As we have said before in reviews of director Kiyoshi Kurosawa's films, a characteristic of the worlds he creates is one in which the characters' identity is fluid over the course of the film, being impacted by the environment and personalities encountered. By the time we meet up with Yabuike, the insanity of his environment has brought himself to the brink of insanity. He finds himself without moral conscience, without personal investment in the outcome of these chaotic scenarios. He has seen enough to make him not care what happens. Thus Yabuike starts this adventure within his own brand of nihilism, and then proceeds to develop this through his encounter with the forest and those he finds within.
This is not solely, of course, a "man against the wilderness" tale, and Yabuike meets a variety of personalities living within the forest. First, there are the government forestry officials and their somewhat disgruntled contracted laborers who are investigating the mysterious fact that almost all of the forest's trees are dying off as if poisoned. They find themselves in the perpetual cycle of planting seedlings and watching them shrivel up and die. Whereas they are mandated by the government to repopulate the forest with living trees, they envision themselves as having to stay there for a very long time. Through these workers, Yabuike is introduced to a unique and very valuable tree, carefully maintained by a mysterious and violent character living somewhere within the woods.
Yabuike then meets Kiriyama, who has tended this tree, which he calls Charisma, since the director of the insane asylum at which he was a resident passed away and the asylum was abandoned. Kiriyama remains committed to maintaining the director's vision of the tree, which the director had imported at great cost from overseas. The tree, it is said, has the unique characteristic of poisoning everything around it in a bid for sole survival. Thus Kiriyama, in nurturing the one very special tree is intentionally causing the death of the forest.
And thirdly, Yabuike encounters Mitsuko, a university professor trying to renew the entire ecosystem of the forest following the poisoning introduced through the foreign Charisma tree. This renewal, she believes, involves the utter destruction of the Charisma tree, despite Kiriyama's devotion to it and despite the government workers' financial interest in it.
In the story that ensues, Yabuike finds himself in the midst of a triad of desires, each seeking his aid when it is discovered he employs brute force quite fearlessly (as a cop). Underlying and determining all these human desires, of course, is the forest itself, whose struggle manifests itself in the various human interests. Kurosawa thus quite impressively underscores his vision of human nature as a response to its environment rather than some static phenomena withstanding it. Our lesson, as well as Yabuike's, is that the chaos permeating the construct of society is but a mirror of the natural order, which itself is NOT a moral order.

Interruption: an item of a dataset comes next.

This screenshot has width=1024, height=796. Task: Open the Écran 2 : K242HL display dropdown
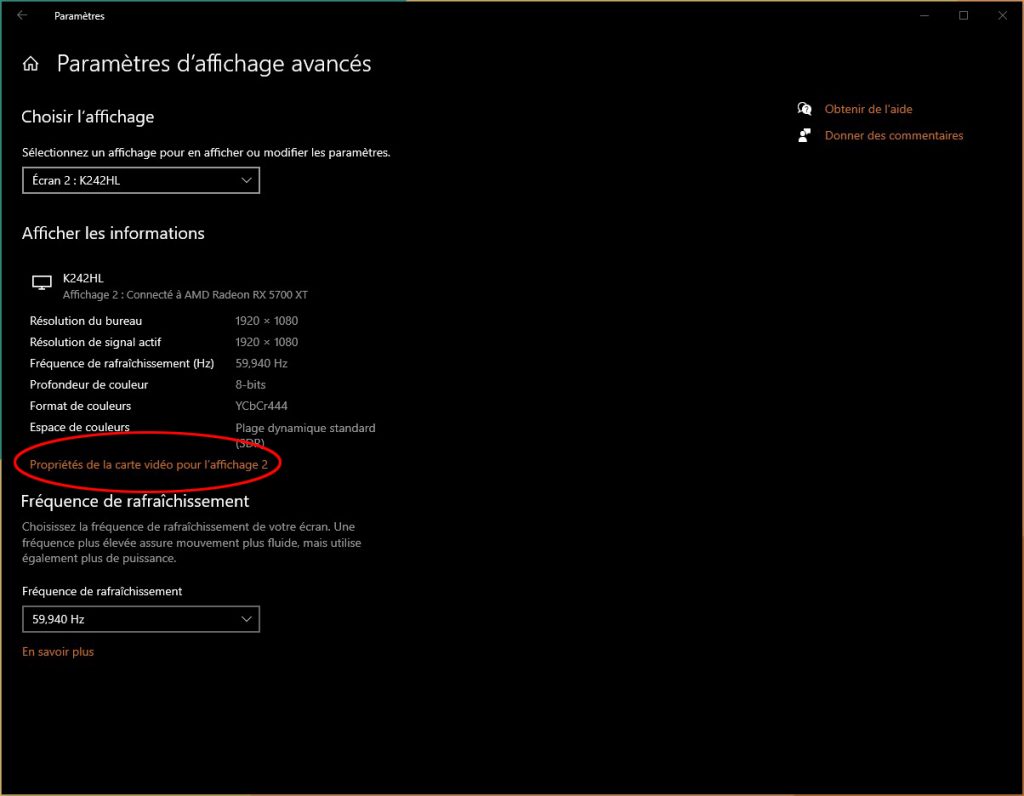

Yabuike enters this saga burdened by the contradiction of attempting to value the life of an individual (whether lunatic or victim) above the life and goals of "society at large". By the end of his adventure, this question has been transformed into one of choosing either the life of one tree or the life of the forest. These, we and he eventually understand, are in fact the same question.
Yabuike eventually answers both these questions in a single answer, which for him not only resolves his place in the triad of tensions, but enables him to reenter socially chaotic Tokyo cured of his previous nihilism.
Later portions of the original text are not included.